** BEGIN **
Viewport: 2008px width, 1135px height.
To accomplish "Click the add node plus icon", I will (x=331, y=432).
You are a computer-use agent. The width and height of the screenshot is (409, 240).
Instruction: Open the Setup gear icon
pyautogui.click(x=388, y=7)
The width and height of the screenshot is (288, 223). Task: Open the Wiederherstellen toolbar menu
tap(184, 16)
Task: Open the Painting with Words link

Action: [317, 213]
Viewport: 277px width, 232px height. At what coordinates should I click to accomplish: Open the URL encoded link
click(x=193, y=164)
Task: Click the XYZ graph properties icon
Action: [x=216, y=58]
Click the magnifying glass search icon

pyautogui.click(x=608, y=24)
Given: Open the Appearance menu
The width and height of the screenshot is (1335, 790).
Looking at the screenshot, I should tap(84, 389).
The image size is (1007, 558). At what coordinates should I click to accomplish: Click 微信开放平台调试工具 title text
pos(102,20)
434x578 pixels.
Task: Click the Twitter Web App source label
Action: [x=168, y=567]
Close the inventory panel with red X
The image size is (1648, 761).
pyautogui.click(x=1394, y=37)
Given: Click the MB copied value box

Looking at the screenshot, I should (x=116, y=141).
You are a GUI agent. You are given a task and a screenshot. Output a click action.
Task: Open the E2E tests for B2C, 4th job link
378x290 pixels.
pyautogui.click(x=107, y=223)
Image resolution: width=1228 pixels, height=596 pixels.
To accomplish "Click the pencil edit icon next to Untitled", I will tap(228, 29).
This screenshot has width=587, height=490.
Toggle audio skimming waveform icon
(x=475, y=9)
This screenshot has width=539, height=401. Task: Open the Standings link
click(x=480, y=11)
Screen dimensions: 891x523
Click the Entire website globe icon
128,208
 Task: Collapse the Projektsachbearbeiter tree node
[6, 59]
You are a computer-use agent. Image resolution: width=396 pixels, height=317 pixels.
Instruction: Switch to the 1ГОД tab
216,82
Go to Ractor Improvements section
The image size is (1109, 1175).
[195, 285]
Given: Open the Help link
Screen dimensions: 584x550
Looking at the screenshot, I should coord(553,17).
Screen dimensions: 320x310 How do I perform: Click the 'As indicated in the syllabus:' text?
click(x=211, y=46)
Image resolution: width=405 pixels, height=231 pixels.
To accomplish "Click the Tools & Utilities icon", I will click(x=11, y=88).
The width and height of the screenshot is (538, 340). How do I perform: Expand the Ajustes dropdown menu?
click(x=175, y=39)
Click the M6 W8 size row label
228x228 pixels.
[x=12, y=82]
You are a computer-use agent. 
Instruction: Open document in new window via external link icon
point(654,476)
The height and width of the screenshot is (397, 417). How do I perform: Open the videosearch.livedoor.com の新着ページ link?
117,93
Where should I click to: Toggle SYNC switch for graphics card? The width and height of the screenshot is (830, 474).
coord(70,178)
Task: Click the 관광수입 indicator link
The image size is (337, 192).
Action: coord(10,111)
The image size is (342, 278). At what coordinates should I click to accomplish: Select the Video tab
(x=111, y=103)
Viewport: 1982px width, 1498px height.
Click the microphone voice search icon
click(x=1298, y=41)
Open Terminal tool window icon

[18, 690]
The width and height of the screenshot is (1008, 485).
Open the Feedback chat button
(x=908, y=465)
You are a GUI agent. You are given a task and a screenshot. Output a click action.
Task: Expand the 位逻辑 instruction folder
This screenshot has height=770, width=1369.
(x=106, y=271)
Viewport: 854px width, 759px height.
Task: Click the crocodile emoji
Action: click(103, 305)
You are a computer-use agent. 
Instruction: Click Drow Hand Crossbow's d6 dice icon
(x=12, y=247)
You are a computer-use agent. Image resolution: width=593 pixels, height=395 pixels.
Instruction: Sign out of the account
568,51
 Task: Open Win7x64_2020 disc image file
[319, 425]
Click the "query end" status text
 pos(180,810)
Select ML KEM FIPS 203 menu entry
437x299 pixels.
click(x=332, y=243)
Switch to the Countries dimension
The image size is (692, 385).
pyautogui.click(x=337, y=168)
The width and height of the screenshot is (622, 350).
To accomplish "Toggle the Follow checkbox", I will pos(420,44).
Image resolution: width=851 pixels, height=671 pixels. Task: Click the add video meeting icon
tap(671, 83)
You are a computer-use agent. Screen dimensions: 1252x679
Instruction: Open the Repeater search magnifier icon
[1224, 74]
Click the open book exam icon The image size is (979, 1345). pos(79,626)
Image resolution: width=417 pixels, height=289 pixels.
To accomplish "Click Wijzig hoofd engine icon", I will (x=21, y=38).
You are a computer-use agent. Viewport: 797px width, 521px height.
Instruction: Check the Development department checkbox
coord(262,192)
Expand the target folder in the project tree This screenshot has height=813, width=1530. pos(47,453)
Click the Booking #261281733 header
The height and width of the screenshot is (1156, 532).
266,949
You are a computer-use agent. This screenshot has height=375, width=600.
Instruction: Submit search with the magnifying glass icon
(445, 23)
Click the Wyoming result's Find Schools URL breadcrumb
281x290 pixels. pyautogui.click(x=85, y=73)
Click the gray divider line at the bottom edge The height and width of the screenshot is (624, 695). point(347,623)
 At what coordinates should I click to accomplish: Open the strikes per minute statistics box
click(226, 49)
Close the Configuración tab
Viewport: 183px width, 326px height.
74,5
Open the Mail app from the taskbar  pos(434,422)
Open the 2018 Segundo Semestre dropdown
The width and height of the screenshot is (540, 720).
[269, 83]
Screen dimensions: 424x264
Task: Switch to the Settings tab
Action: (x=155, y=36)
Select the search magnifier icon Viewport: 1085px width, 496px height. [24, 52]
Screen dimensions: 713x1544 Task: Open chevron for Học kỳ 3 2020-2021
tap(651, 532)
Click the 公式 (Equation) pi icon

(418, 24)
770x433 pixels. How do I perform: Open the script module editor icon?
** END **
Can you render every line of the items above as a Markdown table with the columns Row and Text, numbering the rows and skipping blank lines?

* [Result for this task]
| Row | Text |
|---|---|
| 1 | Viewport: 2008px width, 1135px height. |
| 2 | To accomplish "Click the add node plus icon", I will (x=331, y=432). |
| 3 | You are a computer-use agent. The width and height of the screenshot is (409, 240). |
| 4 | Instruction: Open the Setup gear icon |
| 5 | pyautogui.click(x=388, y=7) |
| 6 | The width and height of the screenshot is (288, 223). Task: Open the Wiederherstellen toolbar menu |
| 7 | tap(184, 16) |
| 8 | Task: Open the Painting with Words link |
| 9 | Action: [317, 213] |
| 10 | Viewport: 277px width, 232px height. At what coordinates should I click to accomplish: Open the URL encoded link |
| 11 | click(x=193, y=164) |
| 12 | Task: Click the XYZ graph properties icon |
| 13 | Action: [x=216, y=58] |
| 14 | Click the magnifying glass search icon |
| 15 | pyautogui.click(x=608, y=24) |
| 16 | Given: Open the Appearance menu |
| 17 | The width and height of the screenshot is (1335, 790). |
| 18 | Looking at the screenshot, I should tap(84, 389). |
| 19 | The image size is (1007, 558). At what coordinates should I click to accomplish: Click 微信开放平台调试工具 title text |
| 20 | pos(102,20) |
| 21 | 434x578 pixels. |
| 22 | Task: Click the Twitter Web App source label |
| 23 | Action: [x=168, y=567] |
| 24 | Close the inventory panel with red X |
| 25 | The image size is (1648, 761). |
| 26 | pyautogui.click(x=1394, y=37) |
| 27 | Given: Click the MB copied value box |
| 28 | Looking at the screenshot, I should (x=116, y=141). |
| 29 | You are a GUI agent. You are given a task and a screenshot. Output a click action. |
| 30 | Task: Open the E2E tests for B2C, 4th job link |
| 31 | 378x290 pixels. |
| 32 | pyautogui.click(x=107, y=223) |
| 33 | Image resolution: width=1228 pixels, height=596 pixels. |
| 34 | To accomplish "Click the pencil edit icon next to Untitled", I will tap(228, 29). |
| 35 | This screenshot has width=587, height=490. |
| 36 | Toggle audio skimming waveform icon |
| 37 | (x=475, y=9) |
| 38 | This screenshot has width=539, height=401. Task: Open the Standings link |
| 39 | click(x=480, y=11) |
| 40 | Screen dimensions: 891x523 |
| 41 | Click the Entire website globe icon |
| 42 | 128,208 |
| 43 |  Task: Collapse the Projektsachbearbeiter tree node |
| 44 | [6, 59] |
| 45 | You are a computer-use agent. Image resolution: width=396 pixels, height=317 pixels. |
| 46 | Instruction: Switch to the 1ГОД tab |
| 47 | 216,82 |
| 48 | Go to Ractor Improvements section |
| 49 | The image size is (1109, 1175). |
| 50 | [195, 285] |
| 51 | Given: Open the Help link |
| 52 | Screen dimensions: 584x550 |
| 53 | Looking at the screenshot, I should coord(553,17). |
| 54 | Screen dimensions: 320x310 How do I perform: Click the 'As indicated in the syllabus:' text? |
| 55 | click(x=211, y=46) |
| 56 | Image resolution: width=405 pixels, height=231 pixels. |
| 57 | To accomplish "Click the Tools & Utilities icon", I will click(x=11, y=88). |
| 58 | The width and height of the screenshot is (538, 340). How do I perform: Expand the Ajustes dropdown menu? |
| 59 | click(x=175, y=39) |
| 60 | Click the M6 W8 size row label |
| 61 | 228x228 pixels. |
| 62 | [x=12, y=82] |
| 63 | You are a computer-use agent.  |
| 64 | Instruction: Open document in new window via external link icon |
| 65 | point(654,476) |
| 66 | The height and width of the screenshot is (397, 417). How do I perform: Open the videosearch.livedoor.com の新着ページ link? |
| 67 | 117,93 |
| 68 | Where should I click to: Toggle SYNC switch for graphics card? The width and height of the screenshot is (830, 474). |
| 69 | coord(70,178) |
| 70 | Task: Click the 관광수입 indicator link |
| 71 | The image size is (337, 192). |
| 72 | Action: coord(10,111) |
| 73 | The image size is (342, 278). At what coordinates should I click to accomplish: Select the Video tab |
| 74 | (x=111, y=103) |
| 75 | Viewport: 1982px width, 1498px height. |
| 76 | Click the microphone voice search icon |
| 77 | click(x=1298, y=41) |
| 78 | Open Terminal tool window icon |
| 79 | [18, 690] |
| 80 | The width and height of the screenshot is (1008, 485). |
| 81 | Open the Feedback chat button |
| 82 | (x=908, y=465) |
| 83 | You are a GUI agent. You are given a task and a screenshot. Output a click action. |
| 84 | Task: Expand the 位逻辑 instruction folder |
| 85 | This screenshot has height=770, width=1369. |
| 86 | (x=106, y=271) |
| 87 | Viewport: 854px width, 759px height. |
| 88 | Task: Click the crocodile emoji |
| 89 | Action: click(103, 305) |
| 90 | You are a computer-use agent.  |
| 91 | Instruction: Click Drow Hand Crossbow's d6 dice icon |
| 92 | (x=12, y=247) |
| 93 | You are a computer-use agent. Image resolution: width=593 pixels, height=395 pixels. |
| 94 | Instruction: Sign out of the account |
| 95 | 568,51 |
| 96 |  Task: Open Win7x64_2020 disc image file |
| 97 | [319, 425] |
| 98 | Click the "query end" status text |
| 99 |  pos(180,810) |
| 100 | Select ML KEM FIPS 203 menu entry |
| 101 | 437x299 pixels. |
| 102 | click(x=332, y=243) |
| 103 | Switch to the Countries dimension |
| 104 | The image size is (692, 385). |
| 105 | pyautogui.click(x=337, y=168) |
| 106 | The width and height of the screenshot is (622, 350). |
| 107 | To accomplish "Toggle the Follow checkbox", I will pos(420,44). |
| 108 | Image resolution: width=851 pixels, height=671 pixels. Task: Click the add video meeting icon |
| 109 | tap(671, 83) |
| 110 | You are a computer-use agent. Screen dimensions: 1252x679 |
| 111 | Instruction: Open the Repeater search magnifier icon |
| 112 | [1224, 74] |
| 113 | Click the open book exam icon The image size is (979, 1345). pos(79,626) |
| 114 | Image resolution: width=417 pixels, height=289 pixels. |
| 115 | To accomplish "Click Wijzig hoofd engine icon", I will (x=21, y=38). |
| 116 | You are a computer-use agent. Viewport: 797px width, 521px height. |
| 117 | Instruction: Check the Development department checkbox |
| 118 | coord(262,192) |
| 119 | Expand the target folder in the project tree This screenshot has height=813, width=1530. pos(47,453) |
| 120 | Click the Booking #261281733 header |
| 121 | The height and width of the screenshot is (1156, 532). |
| 122 | 266,949 |
| 123 | You are a computer-use agent. This screenshot has height=375, width=600. |
| 124 | Instruction: Submit search with the magnifying glass icon |
| 125 | (445, 23) |
| 126 | Click the Wyoming result's Find Schools URL breadcrumb |
| 127 | 281x290 pixels. pyautogui.click(x=85, y=73) |
| 128 | Click the gray divider line at the bottom edge The height and width of the screenshot is (624, 695). point(347,623) |
| 129 |  At what coordinates should I click to accomplish: Open the strikes per minute statistics box |
| 130 | click(226, 49) |
| 131 | Close the Configuración tab |
| 132 | Viewport: 183px width, 326px height. |
| 133 | 74,5 |
| 134 | Open the Mail app from the taskbar  pos(434,422) |
| 135 | Open the 2018 Segundo Semestre dropdown |
| 136 | The width and height of the screenshot is (540, 720). |
| 137 | [269, 83] |
| 138 | Screen dimensions: 424x264 |
| 139 | Task: Switch to the Settings tab |
| 140 | Action: (x=155, y=36) |
| 141 | Select the search magnifier icon Viewport: 1085px width, 496px height. [24, 52] |
| 142 | Screen dimensions: 713x1544 Task: Open chevron for Học kỳ 3 2020-2021 |
| 143 | tap(651, 532) |
| 144 | Click the 公式 (Equation) pi icon |
| 145 | (418, 24) |
| 146 | 770x433 pixels. How do I perform: Open the script module editor icon? |